Prognosis

The prognosis for an infant feeding disorder is dependent upon its aetiology. Most disorders are multifactorial in nature, and their management is best approached by an interdisciplinary team. One study reported that interdisciplinary team intervention was therapeutic in 73% of patients (half of whom were referred in infancy) after 2 to 5 years’ follow-up.[3]

Gastrointestinal disorders

GORD tends to resolve spontaneously in most infants with normal neurodevelopment; 88% of infants followed up in one study had improved within 12 months.[79] Re-evaluation is advised if symptoms do not improve by 24 months.[80] One study found that infants who frequently regurgitated food at 6 months had ceased to do so by 18 months, but food refusal was more common in children who had had infantile regurgitation, compared with controls who had not had infantile regurgitation (odds ratio 4.2).[80] The severity of the symptoms of GORD has not been correlated to the degree of food refusal in later childhood.[81] Where symptoms persist beyond 18 months, the infant is also more likely to experience symptoms of GORD as an adult. Approximately 86% of children who have anti-reflux surgery achieve relief of GORD symptoms.[82]

Cows' milk protein allergy tends to resolve in early childhood, with tolerance to cows' milk protein occurring in 45% of children at 1 year, 60% at 2 years, and 85% at 3 years.[83] Children with atopy and positive radio-allergosorbent testing to cows' milk protein take longer to become tolerant than those with negative results.[42] Exclusion diets can usually be discontinued after 1 to 2 years of age under paediatric supervision.

Coeliac disease is a lifelong condition requiring a gluten-free diet.

Anatomical anomalies

Prognosis is generally good following surgical correction, although long-term follow-up by a multidisciplinary team may be required to detect problems that may evolve as the infant develops and grows.[51] Depending on the age at which surgery was undertaken, the infant may also develop behavioural issues that require input.

Some complications such as GORD, stricture, fistula formation, and oesophageal dysmotility are described following surgical repair of the primary problem.[10][12]

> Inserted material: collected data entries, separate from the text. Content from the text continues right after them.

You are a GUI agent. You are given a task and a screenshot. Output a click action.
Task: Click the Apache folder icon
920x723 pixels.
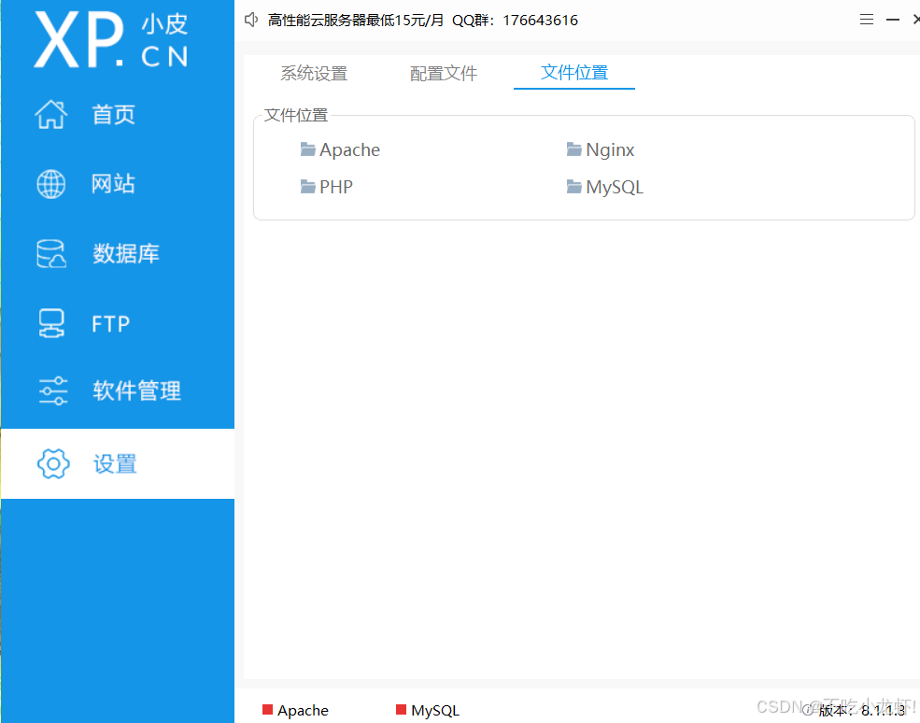[307, 149]
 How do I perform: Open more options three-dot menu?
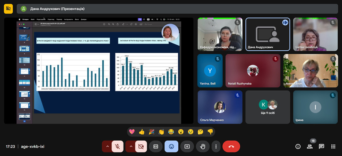point(216,147)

Short bowel syndrome as a complication of bowel resection (most commonly following necrotising enterocolitis) is associated with malabsorption and poor linear growth. The need for tube feeding at 18 months, and the risk of recurrent hospital admission, is significantly higher in these infants than in infants with medically managed necrotising enterocolitis.[33]

Neurodevelopmental, neurological, and neuromuscular abnormalities

Where an infant has severe neurodevelopmental delay, early nutritional intervention helps both weight and linear growth.[75] Quality-of-life assessments suggest that both patients and families respond well to nutritional interventions.[75]

Prematurity, cardiac conditions, and respiratory conditions

Prognosis depends on the degrees of prematurity and any associated complications, and the severity and nature of cardiac or respiratory disease. Patients should be closely monitored by an interdisciplinary team to optimise nutrition.